→ Your objective
Restate word for word the lines of the entries below, starting with the line that holds "Where should I click to: Close" and ending with the line that holds "Click the save floppy disk icon", and no others.

→ Task input

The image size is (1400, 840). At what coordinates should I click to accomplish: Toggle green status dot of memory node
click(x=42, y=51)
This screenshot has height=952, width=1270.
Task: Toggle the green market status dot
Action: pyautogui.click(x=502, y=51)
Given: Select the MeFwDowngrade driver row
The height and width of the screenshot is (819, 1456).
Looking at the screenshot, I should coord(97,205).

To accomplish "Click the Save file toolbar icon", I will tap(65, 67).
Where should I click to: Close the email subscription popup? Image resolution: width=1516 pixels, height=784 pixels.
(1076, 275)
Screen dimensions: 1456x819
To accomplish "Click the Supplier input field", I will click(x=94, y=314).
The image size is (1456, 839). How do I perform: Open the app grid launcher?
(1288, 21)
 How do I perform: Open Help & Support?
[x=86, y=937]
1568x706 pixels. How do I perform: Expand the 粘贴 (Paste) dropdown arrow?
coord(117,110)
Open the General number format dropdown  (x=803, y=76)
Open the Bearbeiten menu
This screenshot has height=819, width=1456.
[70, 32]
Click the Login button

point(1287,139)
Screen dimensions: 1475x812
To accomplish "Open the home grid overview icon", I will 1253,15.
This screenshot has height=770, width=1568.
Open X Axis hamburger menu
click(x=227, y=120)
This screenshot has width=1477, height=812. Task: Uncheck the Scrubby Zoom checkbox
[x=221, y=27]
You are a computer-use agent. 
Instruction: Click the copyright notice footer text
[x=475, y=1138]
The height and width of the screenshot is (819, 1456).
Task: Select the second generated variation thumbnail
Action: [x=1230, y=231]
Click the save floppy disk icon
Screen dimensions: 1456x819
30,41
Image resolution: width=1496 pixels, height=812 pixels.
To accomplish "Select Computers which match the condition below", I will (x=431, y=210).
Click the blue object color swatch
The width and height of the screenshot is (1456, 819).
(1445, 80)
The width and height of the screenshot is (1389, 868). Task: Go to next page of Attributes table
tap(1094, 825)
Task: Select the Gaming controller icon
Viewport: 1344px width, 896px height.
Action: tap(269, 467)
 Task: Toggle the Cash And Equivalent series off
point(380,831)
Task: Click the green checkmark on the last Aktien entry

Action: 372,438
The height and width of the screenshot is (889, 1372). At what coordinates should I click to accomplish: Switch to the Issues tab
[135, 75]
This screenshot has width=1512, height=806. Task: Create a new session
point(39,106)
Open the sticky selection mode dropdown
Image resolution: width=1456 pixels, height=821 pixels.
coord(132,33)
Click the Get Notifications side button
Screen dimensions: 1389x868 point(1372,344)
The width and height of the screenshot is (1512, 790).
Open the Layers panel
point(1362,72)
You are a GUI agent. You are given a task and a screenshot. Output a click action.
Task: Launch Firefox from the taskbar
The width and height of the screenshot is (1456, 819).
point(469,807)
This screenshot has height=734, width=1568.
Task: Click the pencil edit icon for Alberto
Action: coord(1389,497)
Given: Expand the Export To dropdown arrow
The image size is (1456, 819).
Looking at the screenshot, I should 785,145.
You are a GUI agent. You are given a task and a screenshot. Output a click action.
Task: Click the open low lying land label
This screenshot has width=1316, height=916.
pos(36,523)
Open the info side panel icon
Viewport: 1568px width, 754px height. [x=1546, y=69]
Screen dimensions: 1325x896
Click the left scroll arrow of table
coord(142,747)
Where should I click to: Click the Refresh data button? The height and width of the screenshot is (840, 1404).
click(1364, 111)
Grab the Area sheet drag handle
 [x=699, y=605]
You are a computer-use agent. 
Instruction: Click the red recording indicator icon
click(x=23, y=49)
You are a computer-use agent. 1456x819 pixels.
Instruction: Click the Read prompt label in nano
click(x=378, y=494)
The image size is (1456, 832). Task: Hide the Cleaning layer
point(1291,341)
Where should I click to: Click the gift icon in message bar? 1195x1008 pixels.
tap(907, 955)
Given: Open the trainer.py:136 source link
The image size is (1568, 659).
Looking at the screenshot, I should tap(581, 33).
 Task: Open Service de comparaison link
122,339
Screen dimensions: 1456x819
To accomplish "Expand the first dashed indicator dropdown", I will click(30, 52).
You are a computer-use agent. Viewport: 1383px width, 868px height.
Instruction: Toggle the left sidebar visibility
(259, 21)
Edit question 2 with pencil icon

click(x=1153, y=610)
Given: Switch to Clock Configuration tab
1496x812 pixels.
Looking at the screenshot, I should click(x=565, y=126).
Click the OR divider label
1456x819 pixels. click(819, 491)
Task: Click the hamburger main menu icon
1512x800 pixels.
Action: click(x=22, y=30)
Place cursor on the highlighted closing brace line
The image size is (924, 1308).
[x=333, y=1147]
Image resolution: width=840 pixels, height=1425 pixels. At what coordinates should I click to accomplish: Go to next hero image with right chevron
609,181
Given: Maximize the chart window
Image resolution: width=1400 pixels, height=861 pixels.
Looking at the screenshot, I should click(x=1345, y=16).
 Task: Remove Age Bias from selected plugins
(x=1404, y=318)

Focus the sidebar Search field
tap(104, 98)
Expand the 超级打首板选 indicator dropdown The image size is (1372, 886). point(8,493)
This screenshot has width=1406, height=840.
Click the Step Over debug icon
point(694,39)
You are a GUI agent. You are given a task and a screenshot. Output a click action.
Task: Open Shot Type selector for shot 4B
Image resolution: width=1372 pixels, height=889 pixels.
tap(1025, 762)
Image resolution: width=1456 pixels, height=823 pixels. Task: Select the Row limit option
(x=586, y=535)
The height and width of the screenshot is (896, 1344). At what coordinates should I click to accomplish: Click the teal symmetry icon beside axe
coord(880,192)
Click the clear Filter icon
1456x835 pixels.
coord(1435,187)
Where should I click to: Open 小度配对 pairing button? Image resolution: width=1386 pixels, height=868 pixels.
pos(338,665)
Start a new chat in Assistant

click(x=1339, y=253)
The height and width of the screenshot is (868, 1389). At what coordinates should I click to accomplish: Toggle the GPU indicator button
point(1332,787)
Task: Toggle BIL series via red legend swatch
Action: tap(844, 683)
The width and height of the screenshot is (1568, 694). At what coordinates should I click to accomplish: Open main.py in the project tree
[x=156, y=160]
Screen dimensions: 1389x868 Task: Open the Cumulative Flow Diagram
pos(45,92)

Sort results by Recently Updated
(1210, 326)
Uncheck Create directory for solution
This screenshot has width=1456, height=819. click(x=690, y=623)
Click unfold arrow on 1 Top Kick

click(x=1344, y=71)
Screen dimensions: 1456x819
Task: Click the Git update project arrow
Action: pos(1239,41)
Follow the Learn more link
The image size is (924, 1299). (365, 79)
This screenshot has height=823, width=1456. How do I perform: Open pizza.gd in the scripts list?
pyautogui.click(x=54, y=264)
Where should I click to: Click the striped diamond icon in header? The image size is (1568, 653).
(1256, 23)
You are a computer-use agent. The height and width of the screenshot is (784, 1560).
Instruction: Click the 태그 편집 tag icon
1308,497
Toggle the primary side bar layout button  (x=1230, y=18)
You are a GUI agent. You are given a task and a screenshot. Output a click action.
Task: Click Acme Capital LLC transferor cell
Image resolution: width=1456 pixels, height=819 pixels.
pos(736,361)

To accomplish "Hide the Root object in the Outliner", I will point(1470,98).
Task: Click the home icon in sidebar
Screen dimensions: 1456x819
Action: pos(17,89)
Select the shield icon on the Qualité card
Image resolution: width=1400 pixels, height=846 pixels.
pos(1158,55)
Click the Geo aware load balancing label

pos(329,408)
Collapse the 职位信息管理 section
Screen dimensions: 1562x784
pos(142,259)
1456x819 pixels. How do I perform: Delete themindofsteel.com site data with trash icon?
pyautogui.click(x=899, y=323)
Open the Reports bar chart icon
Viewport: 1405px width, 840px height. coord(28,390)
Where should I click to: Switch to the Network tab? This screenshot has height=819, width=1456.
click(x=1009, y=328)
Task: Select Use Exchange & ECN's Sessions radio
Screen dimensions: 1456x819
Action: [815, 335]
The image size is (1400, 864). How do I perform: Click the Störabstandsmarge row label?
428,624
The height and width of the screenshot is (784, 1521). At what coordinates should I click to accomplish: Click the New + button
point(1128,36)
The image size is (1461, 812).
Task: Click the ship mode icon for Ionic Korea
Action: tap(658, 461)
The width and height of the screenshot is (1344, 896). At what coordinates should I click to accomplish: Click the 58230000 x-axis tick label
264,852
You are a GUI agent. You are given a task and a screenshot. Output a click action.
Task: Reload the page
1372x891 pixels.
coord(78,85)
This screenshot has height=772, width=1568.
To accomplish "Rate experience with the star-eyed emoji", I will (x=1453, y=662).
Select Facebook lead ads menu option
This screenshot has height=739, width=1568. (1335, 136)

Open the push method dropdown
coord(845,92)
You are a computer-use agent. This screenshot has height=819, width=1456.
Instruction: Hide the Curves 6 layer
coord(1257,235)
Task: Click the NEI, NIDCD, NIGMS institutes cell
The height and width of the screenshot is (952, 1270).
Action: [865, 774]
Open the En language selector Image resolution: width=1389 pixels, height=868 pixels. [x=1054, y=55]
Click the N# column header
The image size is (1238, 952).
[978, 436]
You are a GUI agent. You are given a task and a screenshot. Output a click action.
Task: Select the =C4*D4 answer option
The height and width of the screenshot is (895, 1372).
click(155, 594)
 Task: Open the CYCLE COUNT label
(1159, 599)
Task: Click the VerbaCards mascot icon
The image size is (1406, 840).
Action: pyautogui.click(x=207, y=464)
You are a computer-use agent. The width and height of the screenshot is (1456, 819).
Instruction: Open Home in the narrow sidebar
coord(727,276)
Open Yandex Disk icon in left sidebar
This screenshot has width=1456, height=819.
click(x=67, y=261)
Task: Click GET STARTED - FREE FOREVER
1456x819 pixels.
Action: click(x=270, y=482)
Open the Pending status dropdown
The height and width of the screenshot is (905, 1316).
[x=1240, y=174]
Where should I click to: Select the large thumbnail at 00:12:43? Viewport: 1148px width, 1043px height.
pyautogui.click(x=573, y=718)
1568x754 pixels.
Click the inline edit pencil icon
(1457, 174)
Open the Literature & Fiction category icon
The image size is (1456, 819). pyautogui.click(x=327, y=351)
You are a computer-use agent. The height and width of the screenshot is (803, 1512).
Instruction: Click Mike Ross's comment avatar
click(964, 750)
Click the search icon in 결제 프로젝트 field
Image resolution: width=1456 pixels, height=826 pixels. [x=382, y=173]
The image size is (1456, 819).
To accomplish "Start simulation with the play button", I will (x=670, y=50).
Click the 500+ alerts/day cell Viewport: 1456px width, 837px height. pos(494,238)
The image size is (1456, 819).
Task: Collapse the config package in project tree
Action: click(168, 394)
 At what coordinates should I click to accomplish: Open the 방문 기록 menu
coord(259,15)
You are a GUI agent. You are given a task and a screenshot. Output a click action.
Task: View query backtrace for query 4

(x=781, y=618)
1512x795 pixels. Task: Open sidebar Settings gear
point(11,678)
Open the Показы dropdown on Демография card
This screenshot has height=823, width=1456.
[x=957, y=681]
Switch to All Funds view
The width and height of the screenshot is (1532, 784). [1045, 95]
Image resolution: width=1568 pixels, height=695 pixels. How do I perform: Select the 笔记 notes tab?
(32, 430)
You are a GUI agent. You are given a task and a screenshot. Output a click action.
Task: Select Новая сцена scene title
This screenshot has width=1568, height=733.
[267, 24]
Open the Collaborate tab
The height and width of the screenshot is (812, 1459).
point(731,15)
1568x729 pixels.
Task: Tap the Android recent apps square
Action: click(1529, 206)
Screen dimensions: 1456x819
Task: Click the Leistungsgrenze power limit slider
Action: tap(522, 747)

→ Your solution
Where should I click to: Close the email subscription popup? Image resolution: width=1516 pixels, height=784 pixels.
(1076, 275)
Screen dimensions: 1456x819
To accomplish "Click the Supplier input field", I will click(x=94, y=314).
The image size is (1456, 839). How do I perform: Open the app grid launcher?
(1288, 21)
 How do I perform: Open Help & Support?
[x=86, y=937]
1568x706 pixels. How do I perform: Expand the 粘贴 (Paste) dropdown arrow?
coord(117,110)
Open the General number format dropdown  (x=803, y=76)
Open the Bearbeiten menu
This screenshot has height=819, width=1456.
[70, 32]
Click the Login button

point(1287,139)
Screen dimensions: 1475x812
To accomplish "Open the home grid overview icon", I will 1253,15.
This screenshot has height=770, width=1568.
Open X Axis hamburger menu
click(x=227, y=120)
This screenshot has width=1477, height=812. Task: Uncheck the Scrubby Zoom checkbox
[x=221, y=27]
You are a computer-use agent. 
Instruction: Click the copyright notice footer text
[x=475, y=1138]
The height and width of the screenshot is (819, 1456).
Task: Select the second generated variation thumbnail
Action: [x=1230, y=231]
Click the save floppy disk icon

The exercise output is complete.